↓↓↓

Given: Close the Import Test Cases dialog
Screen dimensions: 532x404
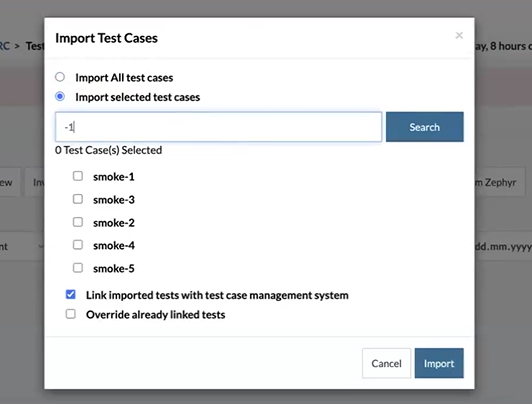Looking at the screenshot, I should pos(459,35).
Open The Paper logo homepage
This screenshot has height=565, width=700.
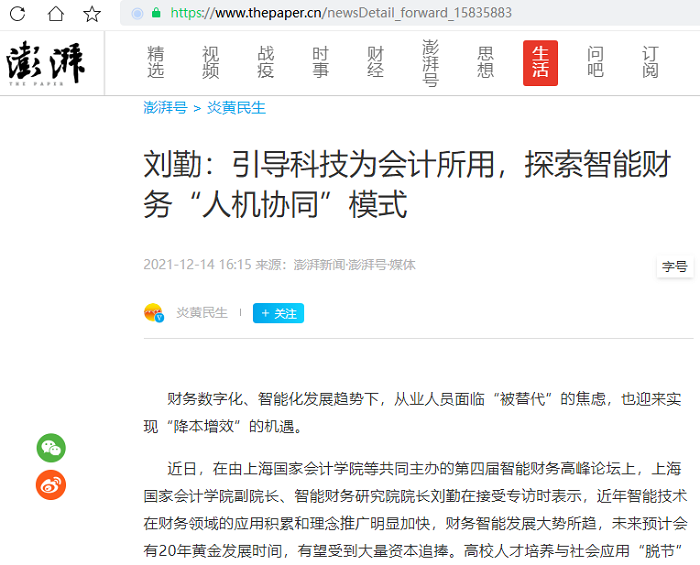point(46,63)
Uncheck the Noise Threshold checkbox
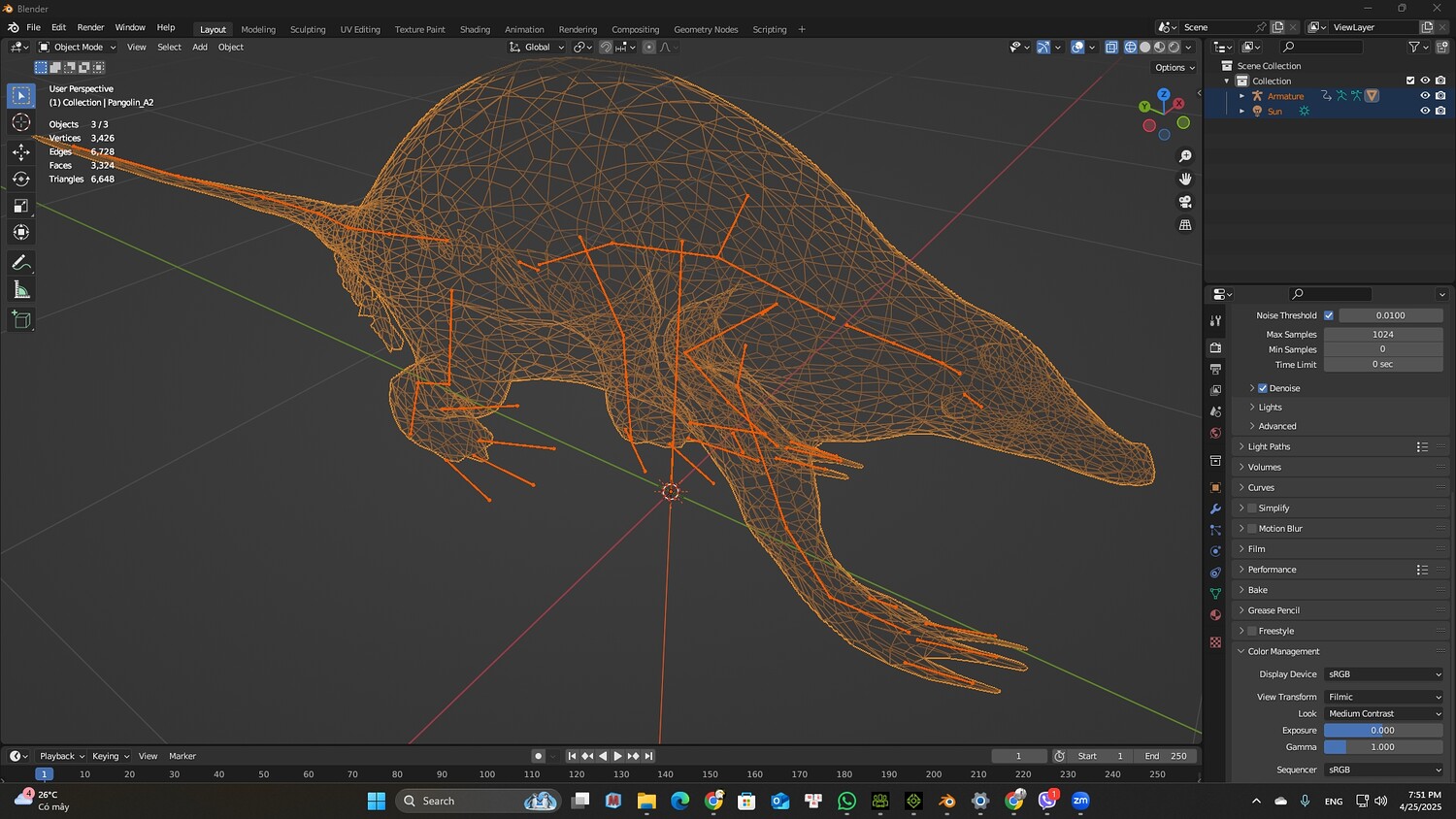The height and width of the screenshot is (819, 1456). pos(1329,315)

↑↑↑

Please reproduce the lines above from the one containing "Screen dimensions: 532x404" through the final line, exactly and inclusively, leaving out each picture.

=== Output for this exercise ===
Screen dimensions: 532x404
Looking at the screenshot, I should pos(459,35).
Open The Paper logo homepage
This screenshot has height=565, width=700.
point(46,63)
Uncheck the Noise Threshold checkbox
The height and width of the screenshot is (819, 1456). pos(1329,315)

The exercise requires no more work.